| TASK TO CARRY OUT |
Copy out every line below that contains the word "This".

| RECORDS SHOWN |
= = =

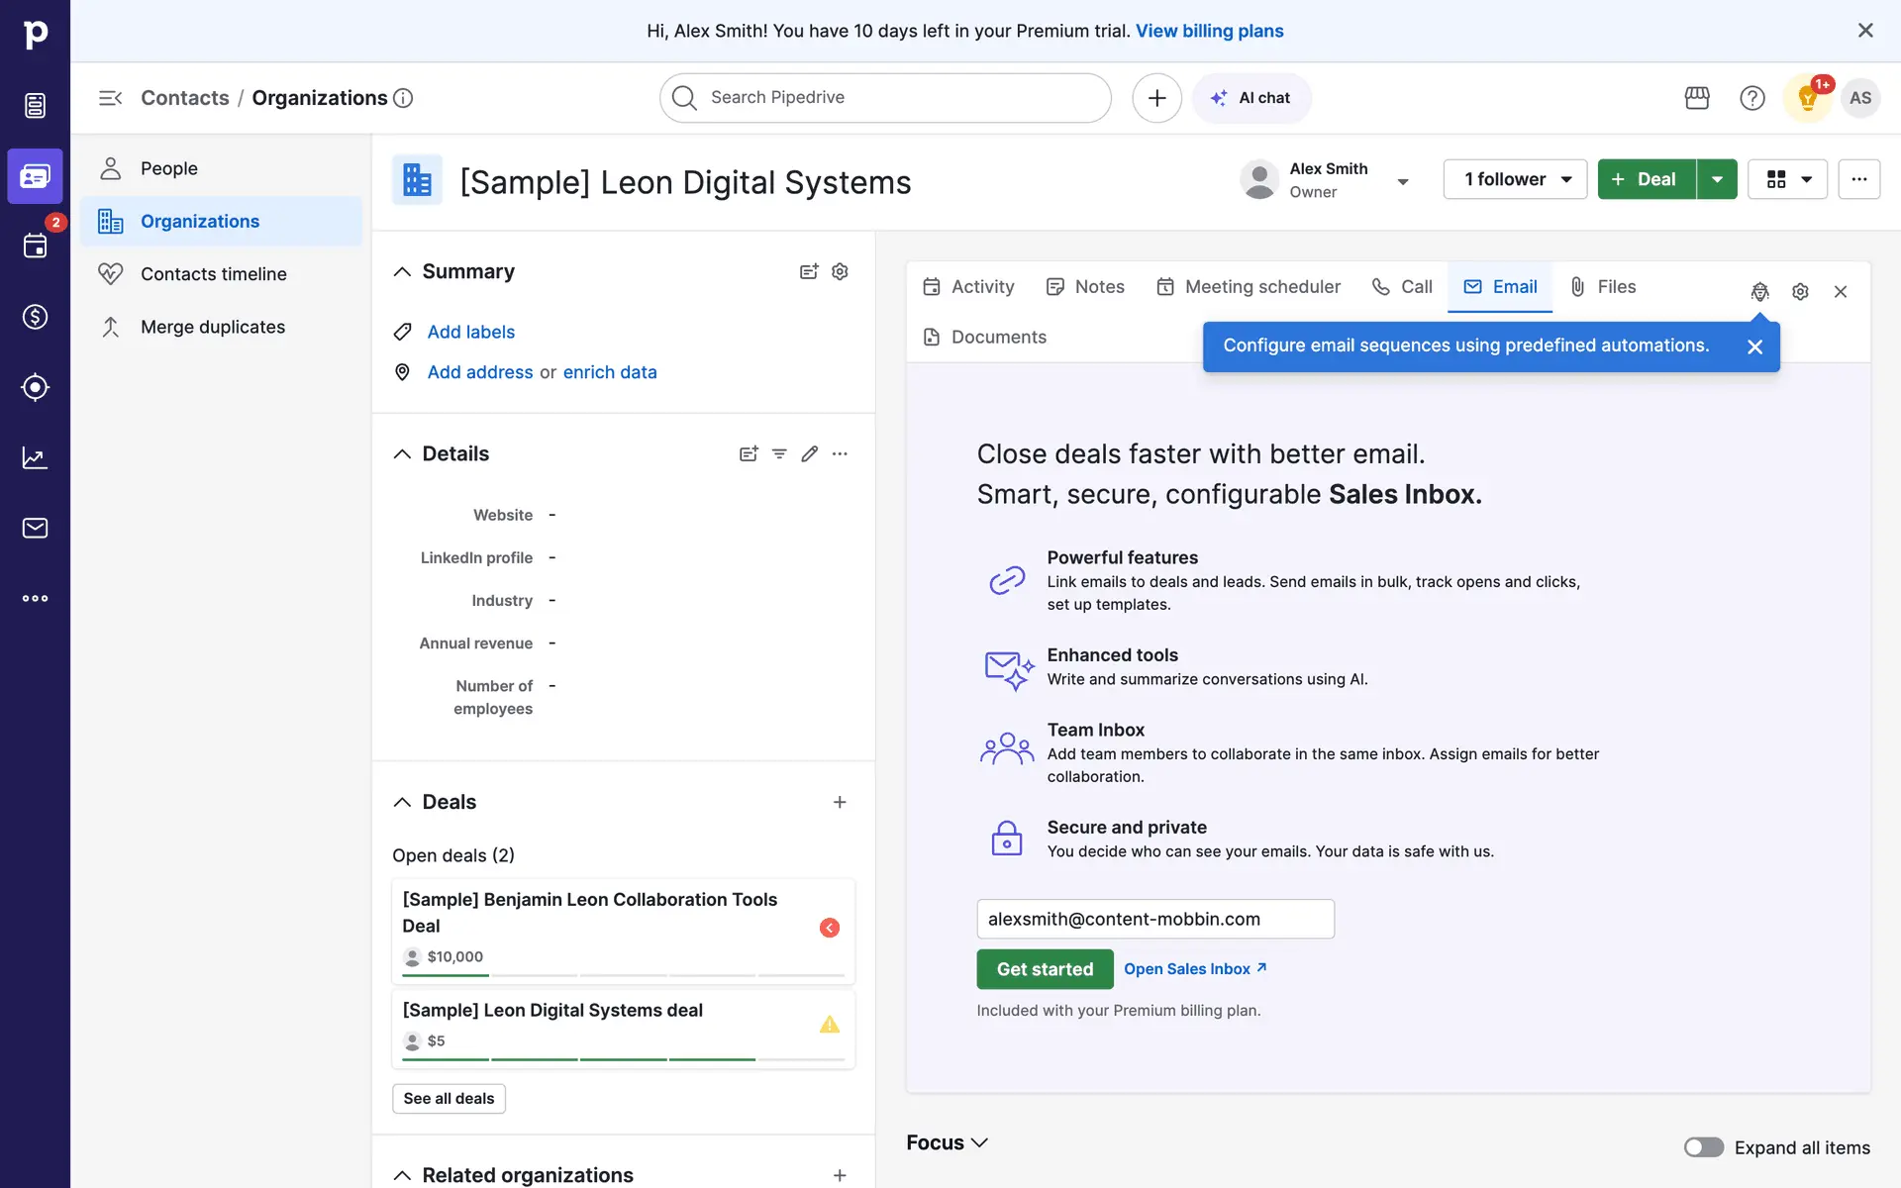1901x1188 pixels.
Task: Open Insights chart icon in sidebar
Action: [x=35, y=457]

= = =

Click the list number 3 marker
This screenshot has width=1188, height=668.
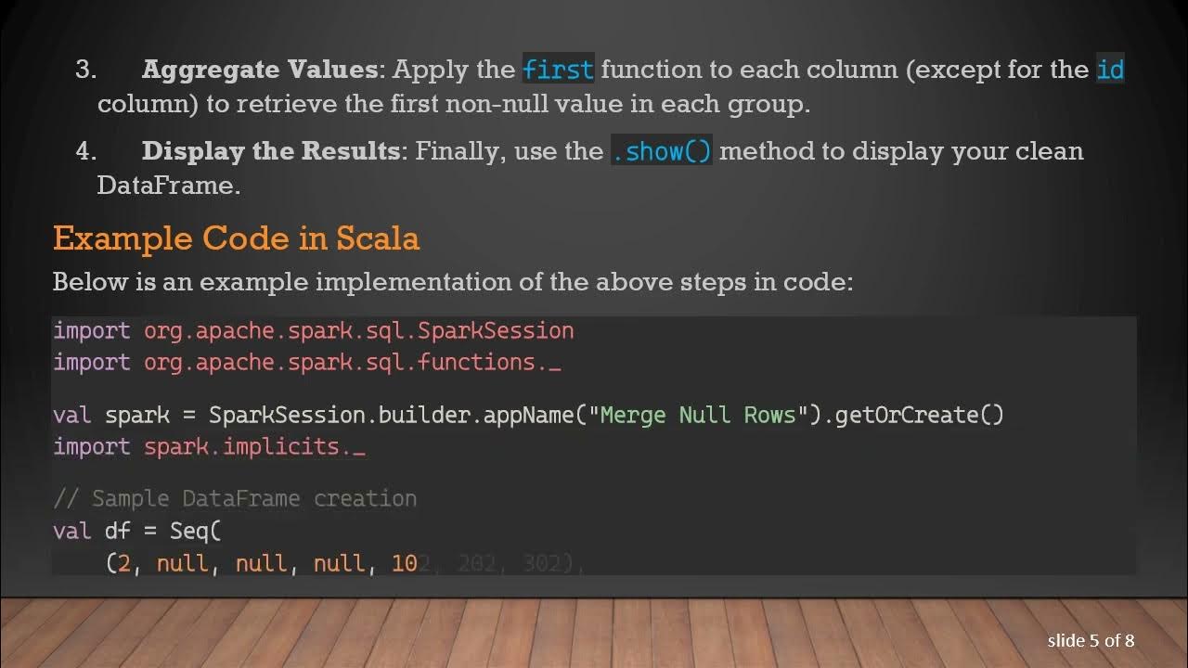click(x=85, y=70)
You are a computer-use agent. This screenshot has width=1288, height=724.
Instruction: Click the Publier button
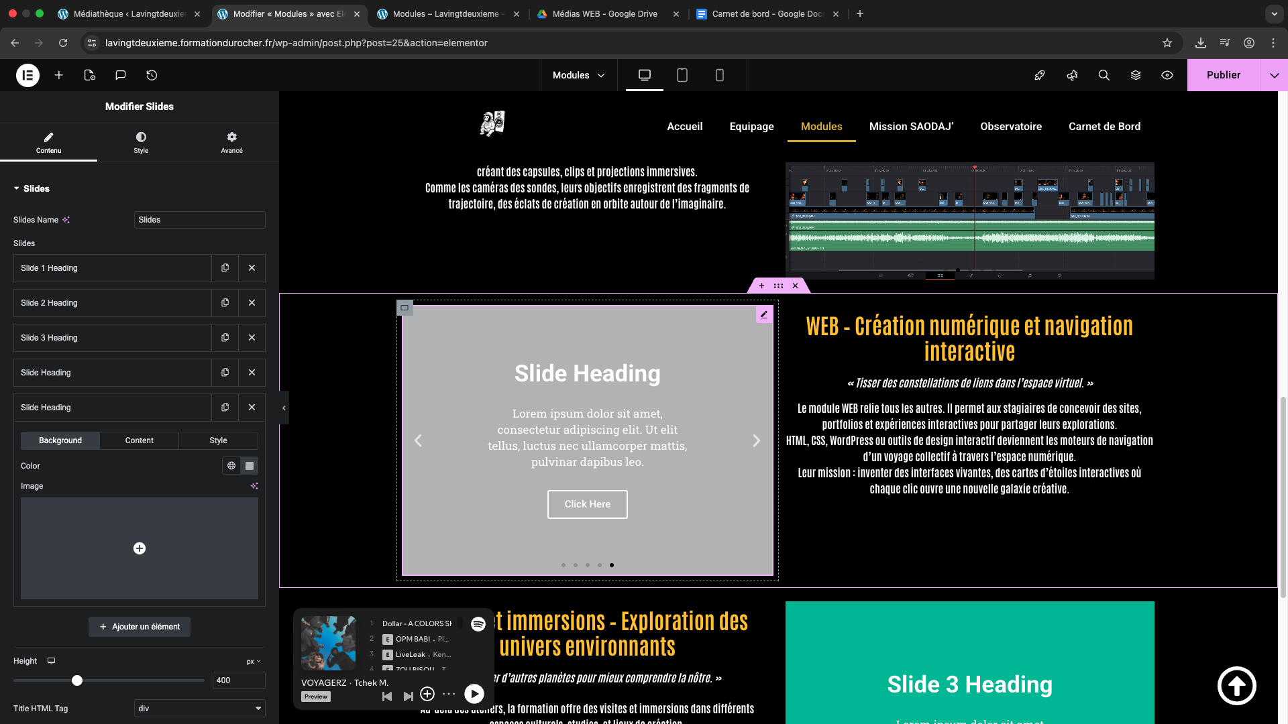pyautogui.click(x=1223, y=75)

= = =

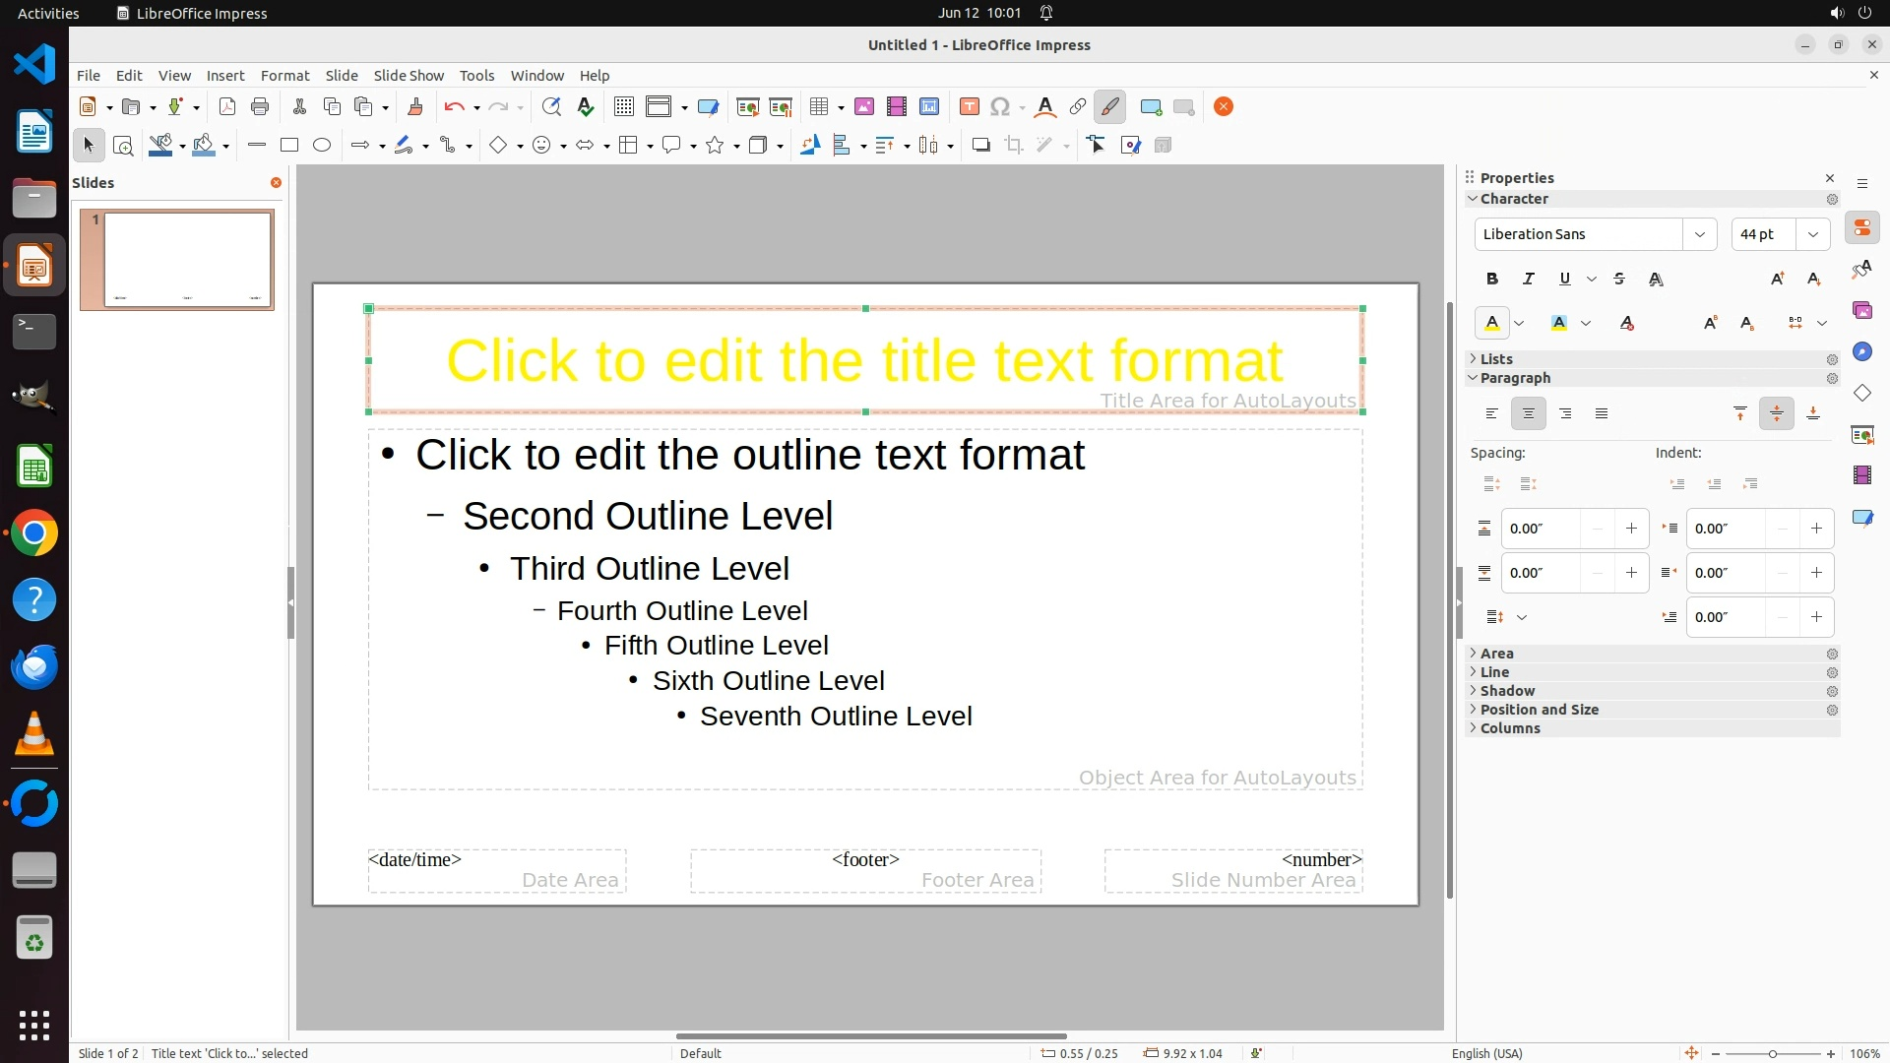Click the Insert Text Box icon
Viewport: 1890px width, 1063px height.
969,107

= = =

| WRITTEN RESPONSE |
This screenshot has width=1188, height=668.
You are a computer-use agent. This screenshot has width=1288, height=724.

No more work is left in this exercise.